A Google mudou de nome e vai tornar-se uma holding chamada Alphabet. A empresa aproveita assim a oportunidade de fidelizar alguns dos seus mais importantes colaboradores no meio da guerra de talentos latente atualmente na Silicon Valley.
Sundar Pichai, um engenheiro de origem indiana, vai ser o responsável pela nova entidade. Integrou a Google em 2004 como vice-presidente para os produtos da empresa e há vários anos que rumores anunciavam a sua saída. Foi muito falado para dirigir a Microsoft antes de a escolha recair em Satya Nadella, outro engenheiro indiano como ele. Há uns meses falou-se dele para integrar a Twitter. Na Silicon Valley, a guerra dos talentos é brutal e fidelizar os colaboradores é essencial. Para o manter na empresa a Google ofereceu-lhe um vencimento na ordem dos 50 milhões de dólares anuais.
A Google já sofreu anteriormente com a saída de colaboradores importantes: em 2013, Hugo Barra, o brasileiro porta-voz dos produtos Android do grupo saiu para o fabricante de smartphones chinês Xiaomi para uma função de vice-presidente. Um revés importante para a empresa.
Em maio, outro engenheiro responsável pelo projeto Ara (um smartphone personalizável) também saiu para o centro de inovação da Airbus na Silicon Valley.
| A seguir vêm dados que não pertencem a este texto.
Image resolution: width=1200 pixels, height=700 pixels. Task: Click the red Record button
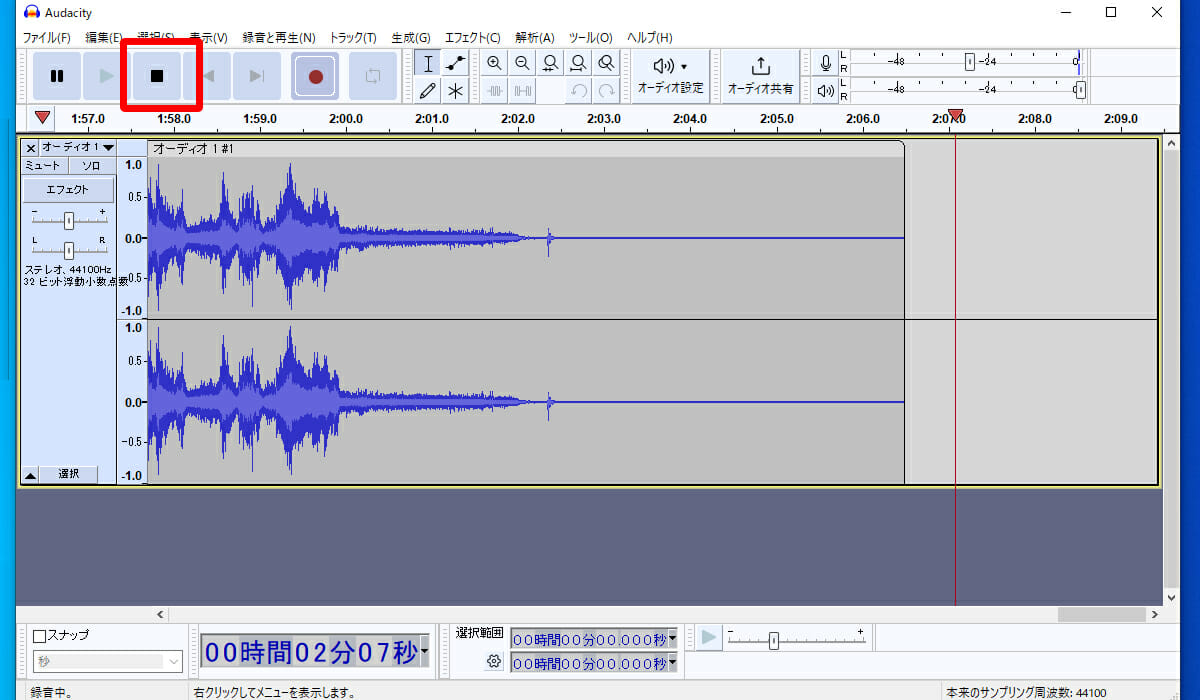[x=316, y=76]
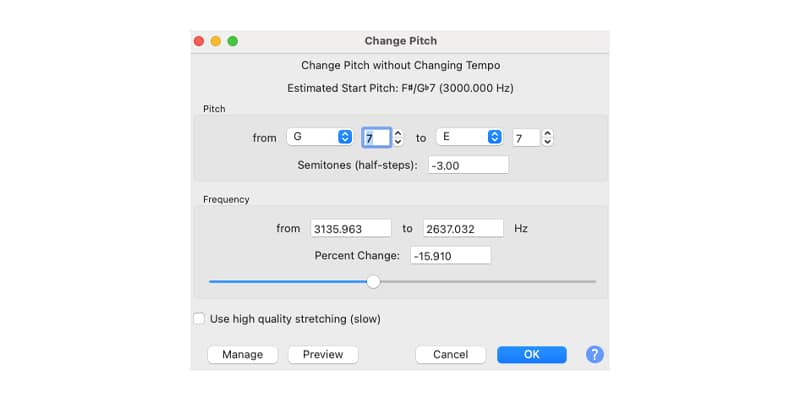Click the Manage button

pyautogui.click(x=242, y=355)
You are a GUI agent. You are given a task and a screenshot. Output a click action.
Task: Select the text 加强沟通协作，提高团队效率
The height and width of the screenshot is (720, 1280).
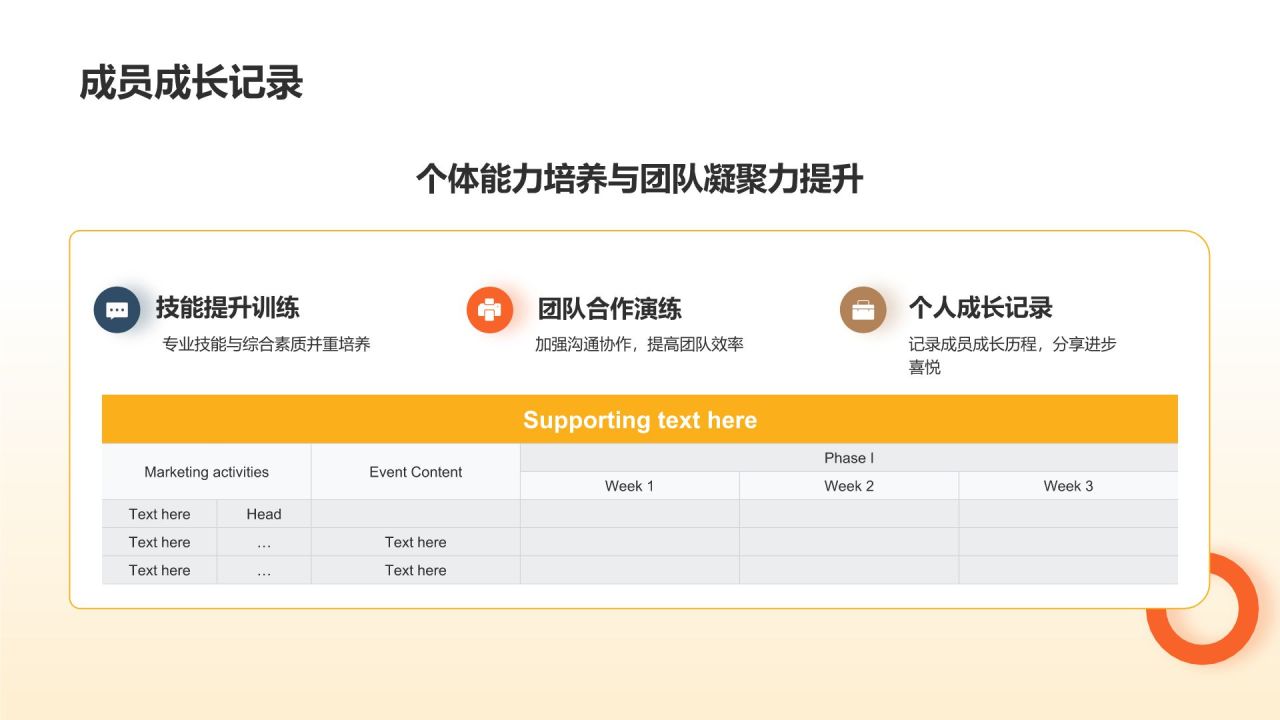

As empresas da Silicon Valley fazem qualquer coisa para não deixar escapar os seus talentos.
E, prestes a fazer 20 anos, a Google não quer ser vista como “has been” pelos talentos mais promissores, frente a empresas como a Twitter ou a Facebook muito mais recentes.
Assim, esta transformação em Alphabet aparece também como um rejuvenescimento para a empresa e permite a nomeação de 8 novos CEO para dirigir as suas filiais.